The three men are all prominent scientists. Robert J. Rutman, assistant professor of Biochemistry, had done secret atomic research at California during the war; Irving H. Wagman is an outstanding physiologist; and William H. Pearl man, associate professor of Biochemistry is one of the world's leading experts on hormones. Of the three, Rutman is the only one not definitely known to have abandoned Communism long before the 1950's.
The proceedings against the three followed an almost identical pattern. On June 17, 1953, each was summoned without prior notice and without counsel to appear before an ad hoc committee composed of the president of the college, Admiral J.L. Kauffman; the chairman of the board of trustees, P.E. Foerderer; the school's dean, Dr. George A. Bennet; and D. Hays Sollis-Cohen, a prominent Philadelphia lawyer and member of the board.
Rutman's hearing was typical. At the beginning, Sollis-Cohen stated that the Pennsylvania Loyalty Act made it necessary to determine whether the college had any Communists or ex-Communists on the faculty.
The committee refused him permission to talk with his wife first, and pressed for answers. In fragments, the story developed. Rutman had joined the party to find a measure of security. Rutman said he quit several years ago: "I saw my duty and my loyalty to my country, and I thought my continuing in the Party would possibly involve disloyalty." Rutman would not, however, name any others who had been in the party with him. The committee insisted, with Dean Bennett saying that "the best way for us to tell that you have broken the party is to become an informant.
This was an informal session. At another, on June 22, Rutman said he knew no Jefferson teachers to be present Communists. Then, on August 5, he came before a newly-formed College Loyalty Committee whose membership included Sollis-Cohen, two other trustees, Dean Bennett, and Dr. Abraham Camtarow, chairman of biochemistry.
This time the hearing was formal. Rutman was sworn, and his testimony recorded by stenographers. He restated his earlier answers, then swore that he was not presently a member of the party or of any affiliated group, and repeated his reasons for joining and leaving Communism. Relterating that he knew of no present Communists at Jefferson Rutman again refused to give names. Approximately half of the five-hour hearing was devoted to the testimony of six character witnesses who asserted they believed Rutman to be a loyal citizen, and a person of honesty and integrity.
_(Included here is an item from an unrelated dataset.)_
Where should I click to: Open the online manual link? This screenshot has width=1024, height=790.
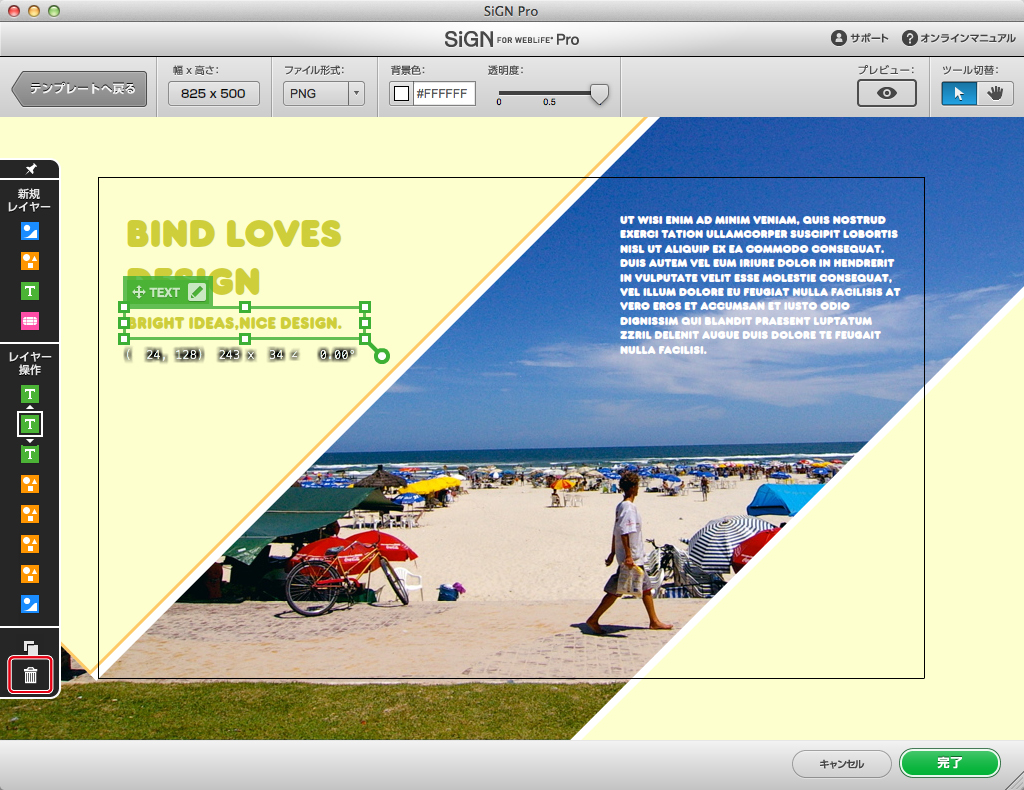959,38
The other two scientists came before the Loyalty Committee for similar hearings. Each would talk freely about himself, but would not name associates in the Party. Pearlman's attorney was later called back into the hearing room and told by Sollis-Cohen that while Jefferson wished to keep the interrogation within the college, if the professor persisted in his refusal to give names, he might be called upon to answer questions elsewhere.
The meaning of this threat became clear on November 13, when the Dean called the three into his office and handed them subpoenas to appear before Representative Velde's House Committee on Un-American Activities. Only Rutman was actually called, for the greatest doubt existed in his case.
Before the House committee, Rutman invoked the Fifth Amendment to avoid testifying about his Communist affiliations between January 1, 1947, and August 4, 152. He also refused to answer allegations that he had attended a picnic on September 7, 1952, sponsored by the West Philadelphia Civil Rights Congress.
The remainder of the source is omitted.